© JUNGE FREIHEIT Verlag GmbH & Co. KG www.jungefreiheit.de 03/22 / 14. Januar 2022

Dorn im Auge
Christian Dorn

Als ich im Radio höre, daß der Abgeordnete seine Immunität verlieren soll, wird mir bewußt: Der Informationskrieg in den Zeiten des nun wieder zunehmenden Lichts verspricht kaum Aufklärung. Entsprechend gespenstisch wirkt auf mich am jüngsten Sonntag die Gottesdienstübertragung des Deutschlandfunks aus dem „House of One“ – ein gemeinsamer „Service“ von christlichem, jüdischem und islamischem Glaubensbekenntnis. Fehlte nur noch die Einspielung des Queen-Songs „One Vision“, dessen Credo sich ja am Ende selbst auf den Arm nimmt: „Just gimme fried chicken!“ Das wiederum läßt mich an den Vorwurf denken, die Menschen mutierten mit den neuen Impfstoffen zu „Versuchskaninchen“. Tatsächlich wird der alltägliche Umgang immer unversöhnlicher – und wirklich: Überall Faschismus! So berichtet mir meine ungeimpfte Nachbarin, der als prominenter Serien-Schauspielerin deshalb die Kündigung droht, Horrorgeschichten von den Impfungen aus ihrem nächsten Umfeld und schließt mit Blick auf das politische Theater: „Das ist Faschismus!“ Zum gleichen Schluß, allerdings aus entgegengesetzter Richtung, kommt mein einstiger Kommilitone aus der DDR-Opposition vor der Gethsemanekirche, der als Betreuer arbeitet und mir berichtet, wie von seinen knapp 70 Klienten binnen eines Jahres zehn „an oder mit Corona“ gestorben seien. Sonst wären es nur ein oder zwei Personen pro Jahr. Mit Blick auf den „Sozialdarwinismus“ der radikalen Impfgegner schließt er ebenso apodiktisch: „Das ist Faschismus!“

„Spalt“ oder „Test the West“–mehr als eine sarkastische Reflexion scheint mir nicht möglich.

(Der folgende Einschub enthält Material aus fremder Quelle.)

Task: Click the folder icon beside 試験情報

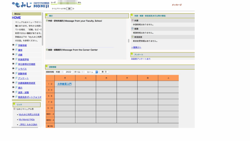Action: coord(16,73)
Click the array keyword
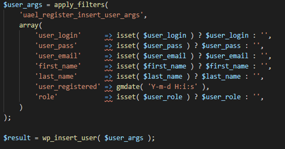 click(28, 25)
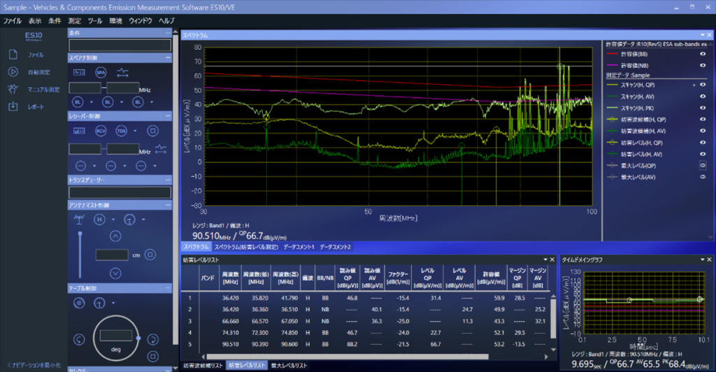
Task: Toggle visibility of スキャン(H, AV) trace
Action: click(x=702, y=96)
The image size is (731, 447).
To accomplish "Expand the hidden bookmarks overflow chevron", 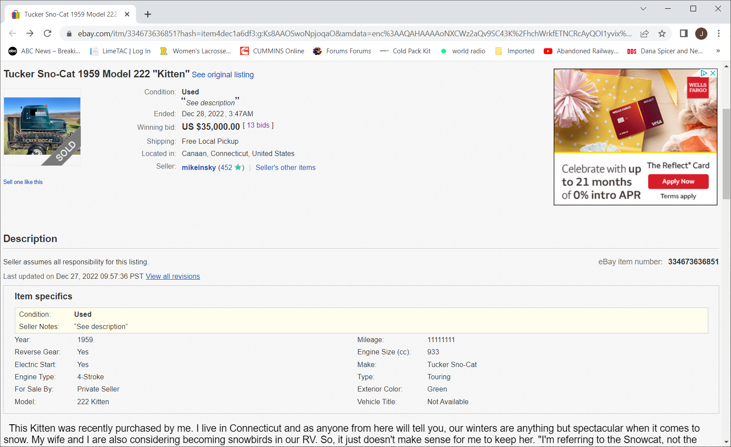I will [718, 51].
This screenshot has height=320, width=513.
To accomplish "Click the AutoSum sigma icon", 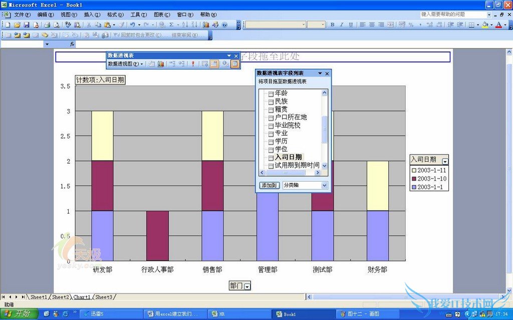I will pyautogui.click(x=171, y=25).
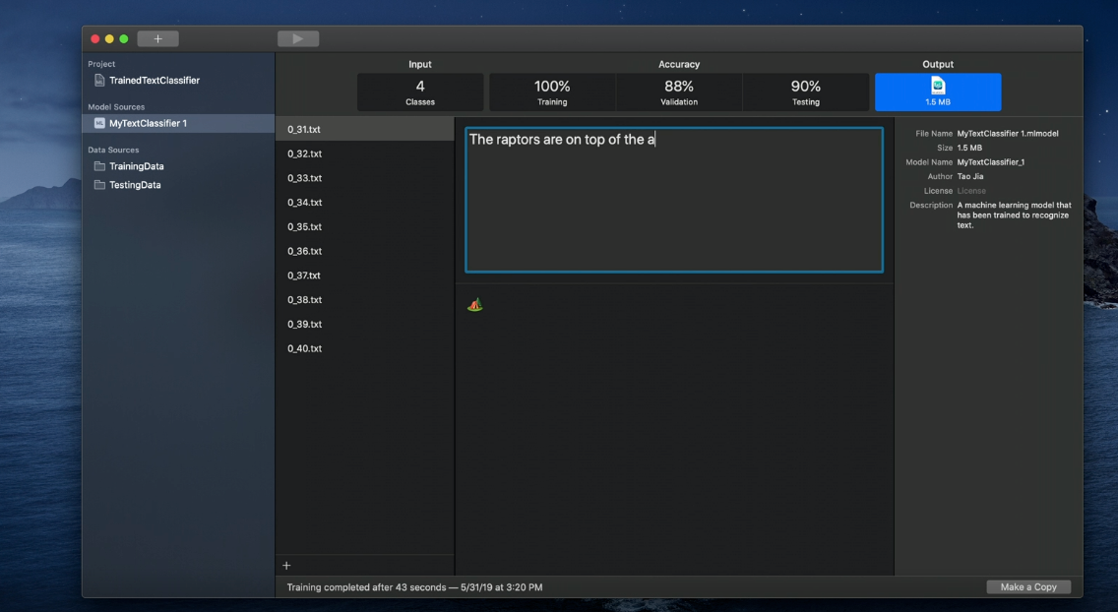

Unvermittelt erinnere ich mich an die Werbekampagnen aus meiner Kindheit und Jugend – etwa die Schmerzen abschaltende Tablette „Spalt“ oder die Freiheit verkündende säkulare Losung „Test the West“ –, doch mehr als eine sarkastische Reflexion scheint mir nicht möglich. Vor dem Café des Westsektors fragt mich S., eine zierliche Person, ob ich denn getestet sei. Rhetorisch frage ich zurück, woraufhin es aus ihr herausbricht: Sie sei gerade mit einer Monster-Kanüle von Johnson & Johnson geboostert worden: „Mir ging es danach so dreckig, ich dachte, ich krepiere – nie wieder!“

Doch „history repeats itself“, das zeigt mir auch die Demonstration gegen den Corona-Maßnahmestaat in Halberstadt kurz nach Weihnachten, als die Menge – wie eine Flutwelle – sich den Weg durch die Straßen bahnt. Es erinnert mich an die Klage der Politik, daß man es wieder nicht geschafft habe, „vor die Welle zu kommen“. Doch ich bin hier mittendrin und laufe stundenlang mit,  als wäre es gar nichts – jetzt, so denke ich, verstehe ich auch, wie es 2015ff. die „Fachkräfte“ von Aleppo bis Aachen geschafft haben. Doch als ich unbedacht das Wort „Demonstration“ ausspreche, wird mir sofort von allen Seiten zugeflüstert: „Das ist ein Spaziergang.“ Mein Schulfreund, der jetzt im Landtag sitzt, sagt mir euphorisiert: „Christian, das ist wie ’89!“ Als ich gerade widersprechen will, mischt sich ein Parteifreund ein: „Wieso, das ist doch genau das gleiche: Wir sind damals verarscht worden, und jetzt werden wir wieder verarscht.“ Da muß auch ich kurz lachen, immerhin ist das bekanntlich gesund.